Amelia is resting peacefully tonight after we tweaked the way her medications are given to her throughout the day. She reacts to her antibiotics, and she also gets very agitated with the medications they give her to prevent the reaction. Giving them very, very slowly seems to be the ticket...but it's difficult to talk busy nurses into doing it that way! We have a great nurse tonight, and Amy is doing better because of it.

Amy saw 19 different doctors today, and had 26 visits to her room from nurses. That's a lot of people in and out! Tomorrow I am hoping to keep visitors minimal so that she can rest and recover. She seems to be much less overwhelmed with 1-on-1 attention, and can actually converse and do fun things like paint (although the coordination issues are still a problem). Like many people with brain problems, she is easily overstimulated and has difficult performing optimally when rushed or sensing failure to meet expectations. I am hoping to optimize her recovery by providing lots of calm, quiet opportunities for her to use her fine and gross motor skills in a less chaotic setting. I bought her some fun toys and games today and look forward to getting a chance to do more of that and less cartoon watching tomorrow!

From a medical perspective, she is continuing to be about the same. We did have one piece of excellent news: her white blood cell count and other lab work that indicates her bacterial infection level all improved on the antibiotics. The team of doctors feel she is fighting both a viral and bacterial infection, which makes her care a bit more complex. Amelia is still more alert than yesterday. She has developed worsening nystagmus (eye twitching) that is interfering with her ability to focus or track objects with her eyes. She has also developed a tremor in her arms and hands, head and neck. She is tremoring a bit even in her legs as she is sleeping now. Her neurological exam showed hyperreflexia (increased reflex and twitching activity) and ataxia (lack of coordination) as well as poor hand-eye coordination. So far her intellect and speech are unaffected. As a mother, this detail is so important to me. While I shudder to think of having to help my dear, perfectly formed daughter work through physical and occupational therapy to learn to walk again - a definite possibility as the days pass without progress - it is like water to my soul that God has spared her, those parts that make her most unique, beloved, and beautiful to me. Her humor, her nuances of interaction with others, the way she puts words together...those are the most important parts of Amelia Irene to me. So thank you, Lord, for sparing those through this difficult illness.

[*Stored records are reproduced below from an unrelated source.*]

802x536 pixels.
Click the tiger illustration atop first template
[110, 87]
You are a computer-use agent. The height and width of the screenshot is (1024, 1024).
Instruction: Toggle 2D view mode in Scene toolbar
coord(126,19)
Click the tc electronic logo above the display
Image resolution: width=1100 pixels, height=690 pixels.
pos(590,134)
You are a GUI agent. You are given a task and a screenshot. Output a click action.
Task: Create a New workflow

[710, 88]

Seeing her in pain is heart-wrenching. When her back, neck and head pain make her arch, posture, and scream every time I lift her to take her to the bathroom, it is like a beautiful vase hitting the floor, shattering everywhere. So hard to endure, for everyone in the room. I am grateful she is finally in a hospital and able to rest and receive fluids by the I.V. so that she is not constantly in pain and distress. What a blessing.

At 9 p.m., Amy and I had a few minutes alone and watched some of the Wild game. This made me giggle, as my dad was with me in the hospital when I was little, after a fall from a tree house. He made me watch the World Series with him...no cartoons! I was pretty disappointed. So tonight I nixed the cartoons (trust me, she watched plenty of Dora and Clifford earlier!) and we watched hockey. She began talking to me, more than a few syllables for the first time in many days. I caught some of it on video so all of you who read and pray and love could be reassured that she is still Amy! I hope you enjoy. I think some of the shakiness, eye jerking, and lack of coordination is somewhat visible, but it's not too bad.